Die Lehrangebote und -projekte der Lehramtsstudiengänge werden partiell in enger Kooperation mit den jeweiligen Gewerbeschulen angeboten und durchgeführt. So ist ein frühzeitiger Praxisbezug zu erreichen. Mit ca. 500 Studierenden in den Lehramtsstudiengänge ist die Lernsituation überschaubar, so dass unter den Studierenden, aber auch zwischen den Studierenden und den Professoren bzw. Dozenten ein persönlicher Kontakt bestehet.

Bestandteile des Studiengangs: Der Studiengang Lehramt an der Oberstufe - Berufliche Schulen - gliedert sich in 3 nebeneinander zu studierende Bestandteile.

  • Berufliche Fachrichtung (TUHH), insgesamt 80 SWS (Stunden pro Semesterwoche)
  • Erziehungswissenschaft (Universität Hamburg), insgesamt 40 SWS
  • Weiteres Unterrichtsfach (Universität Hamburg), insgesamt 40 SWS

Über Einzelheiten zu den neben der beruflichen Fachrichtung zu studierenden Unterrichtsfach gibt die Zulassungsstelle der Universität Hamburg Auskunft.

Studienbeginn: Wintersemester oder Sommersemester.

Voraussetzung für das Studium: Allgemeine bzw. fachgebundene Hochschulreife oder besondere Hochschulzugangsberechtigung (§31a, 32, Hamburgisches Hochschulgesetz) und eine der Fachrichtung entsprechende abgeschlossene Berufsausbildung oder ein einjähriges gelenktes Praktikum.

Anerkennung von Vorstudienleistungen: Studiengangwechslern und Absolventen von Fachhochschulen, die ein einschlägiges Studium abgeschlossen haben, können von Lehrerprüfungsamt in Zusammenarbeit mit dem Koordinator der Fachrichtung bereits erbrachte Studienleistungen anerkannt werden.

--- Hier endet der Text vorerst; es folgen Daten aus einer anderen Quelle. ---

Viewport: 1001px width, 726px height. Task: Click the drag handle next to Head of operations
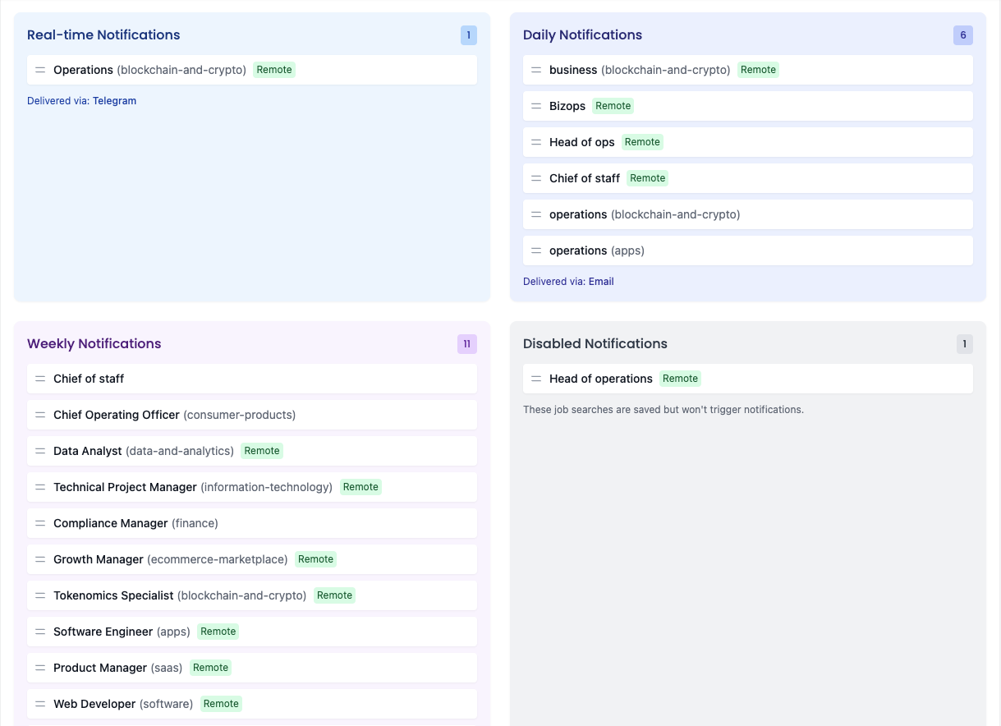click(536, 379)
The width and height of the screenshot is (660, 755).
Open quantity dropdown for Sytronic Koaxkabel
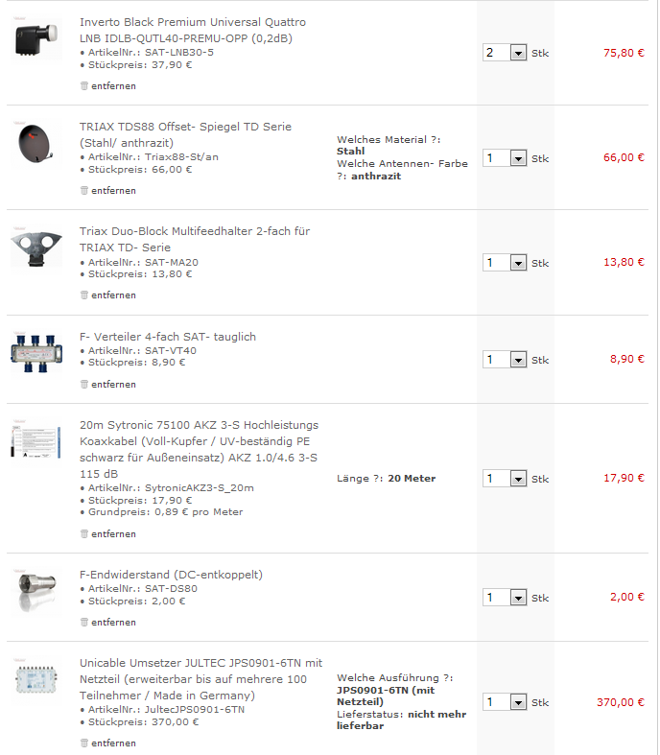[x=518, y=479]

Bewerbung und Immatrikulation: Bewerbungen um einen Studienplatz sind nur an die Universität Hamburg zu richten. Erst nach der Zulassung und der anschließenden Immatrikulation an der Universität Hamburg erfolgt die zusätzliche Immatrikulation an der TUHH. Bewerbungsunterlagen sind anzufordern bei der Zulassungsstelle der Universität Hamburg, die auch die einzuhaltenden Fristen festsetzt.